But Israel will have to weigh the consequences of its response. Hezbollah, the Shia militant group-cum-political party in Lebanon, said it was “conducting a continuous assessment of events”, a verbose way of saying it plans to sit on the side-lines — at least for now. Mired in a four-year economic crisis, Lebanon is in no position to endure a war. But a harsh Israeli counterattack on Gaza may draw it in anyway, lest its leaders be seen as ignoring the Palestinian cause.

Hamas will also use the attack to boost its popularity in the West Bank, where the Palestinian Authority, the nominal self-governing body, is widely loathed. Mahmoud Abbas, the president, is 87; Hamas no doubt has an eye on an eventual succession struggle.

Further afield, until this morning, diplomatic parlour talk in the Middle East was obsessed with the possibility that Saudi Arabia might normalize ties with Israel. The Biden administration has spent the year pushing for a three-way deal: America would offer a defence pact to the kingdom, which would offer full recognition to Israel.

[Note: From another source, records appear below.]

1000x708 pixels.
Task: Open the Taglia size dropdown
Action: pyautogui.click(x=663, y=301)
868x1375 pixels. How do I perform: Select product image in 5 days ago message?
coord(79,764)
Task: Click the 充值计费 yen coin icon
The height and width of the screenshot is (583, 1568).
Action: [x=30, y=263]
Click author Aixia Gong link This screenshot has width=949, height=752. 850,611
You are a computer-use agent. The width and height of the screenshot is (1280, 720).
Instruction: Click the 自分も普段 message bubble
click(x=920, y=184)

What Israel might give was always unclear. The Americans and Saudis hoped to extract some concessions that would make the occupation marginally less painful for Palestinians. That idea was never realistic, given Netanyahu’s hard-Right coalition; now it is impossible. Nor will the Saudis be eager to recognise Israel against the backdrop of a war in Gaza.

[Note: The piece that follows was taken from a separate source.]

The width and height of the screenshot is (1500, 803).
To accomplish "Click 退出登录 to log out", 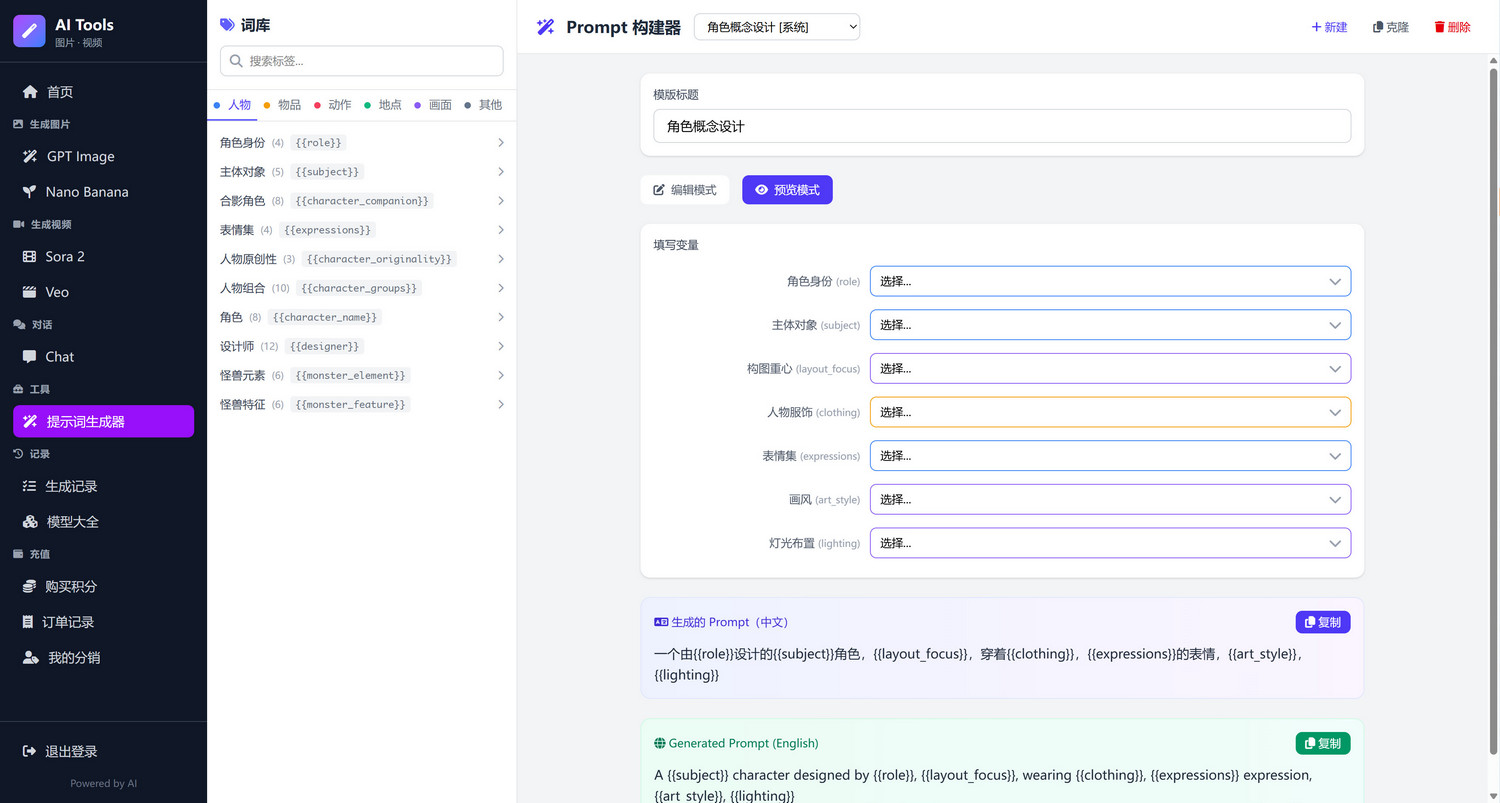I will [x=70, y=752].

After 15 years of almost-uninterrupted Netanyahu rule, many people inside Israel and out have internalised his view of the conflict: that the status quo is indefinitely sustainable. Today’s events should shake that view. Hamas is more capable and less quiescent than Israel thought; in the West Bank, meanwhile, the PA is rapidly losing control. Yet an Israel united in grief and anger will be in no mood for talks or concessions. The status quo has never looked so fragile — and what comes next will be bloody.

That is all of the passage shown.